# Task input
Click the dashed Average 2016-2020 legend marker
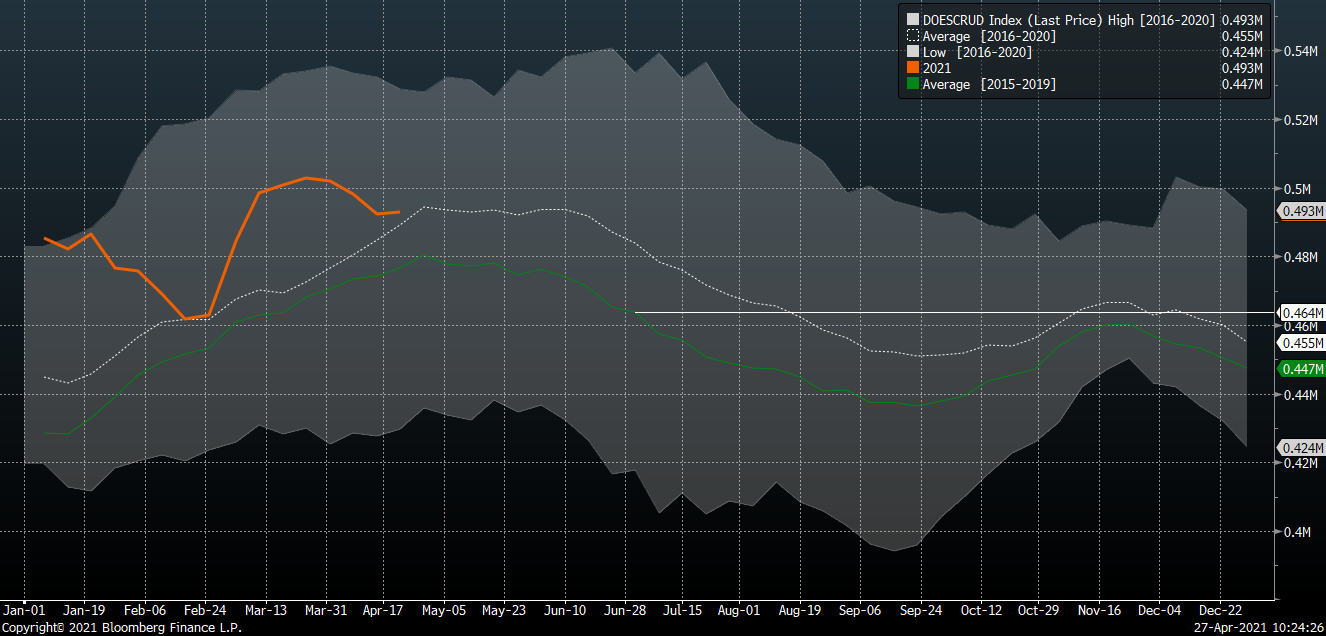The width and height of the screenshot is (1326, 636). pos(913,35)
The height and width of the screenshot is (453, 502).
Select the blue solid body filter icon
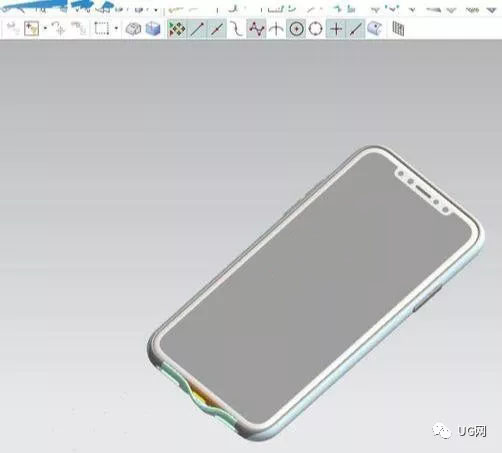tap(153, 29)
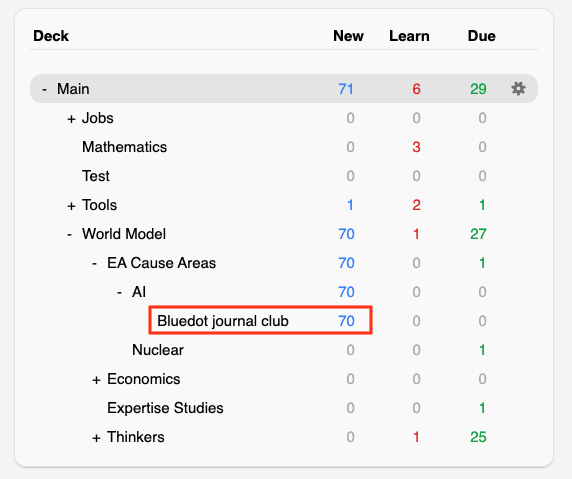Collapse the World Model deck
Viewport: 572px width, 479px height.
70,234
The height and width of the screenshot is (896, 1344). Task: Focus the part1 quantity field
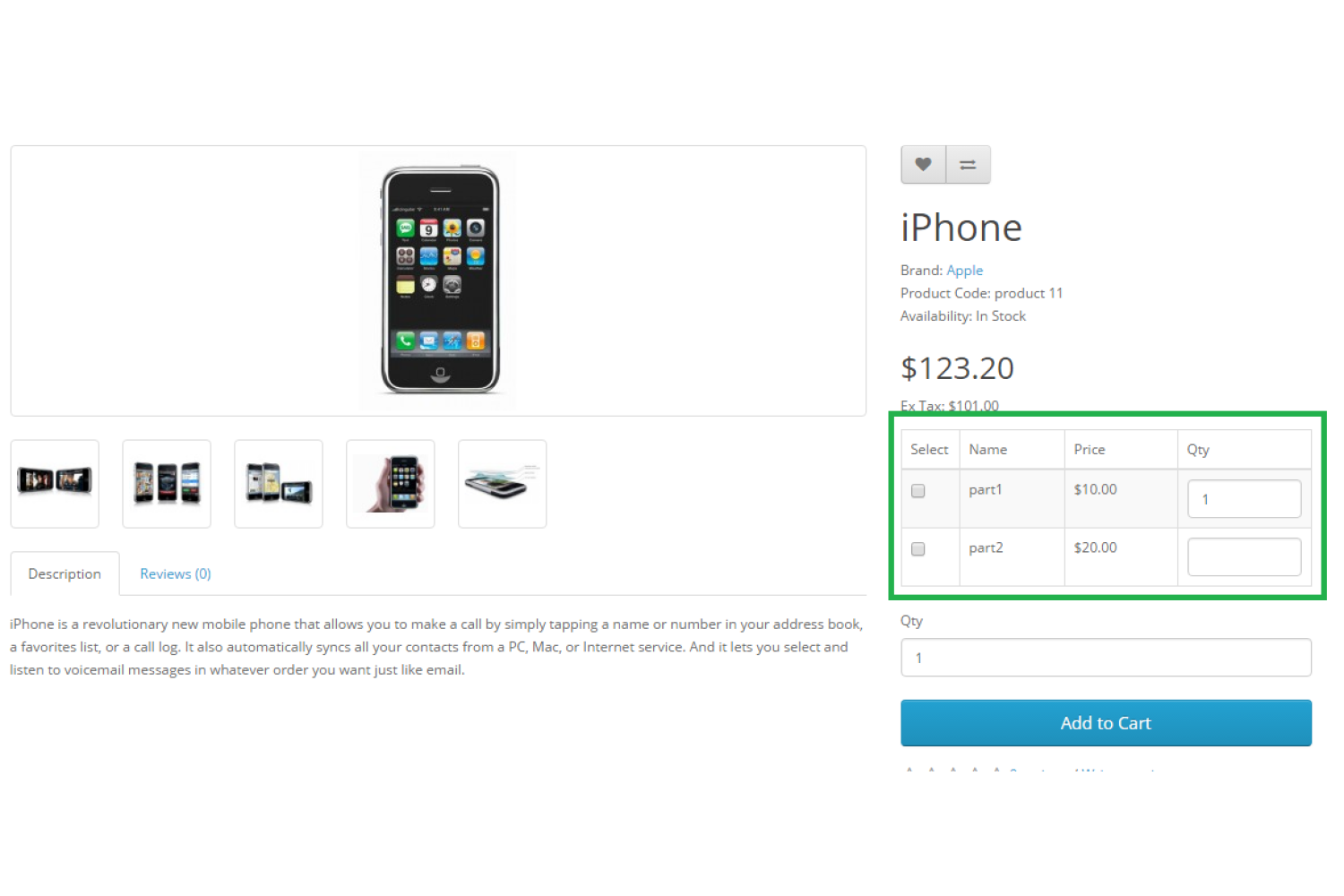coord(1245,499)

# Assigned task
Find the line that contains "The height and width of the screenshot is (453, 502).". Copy it and every line after it through the end of the listing exactly, but not the pictures.

# Exercise response
The height and width of the screenshot is (453, 502).
Select the blue solid body filter icon
tap(153, 29)
Collapse the World Model deck
Viewport: 572px width, 479px height.
70,234
The height and width of the screenshot is (896, 1344). Task: Focus the part1 quantity field
coord(1245,499)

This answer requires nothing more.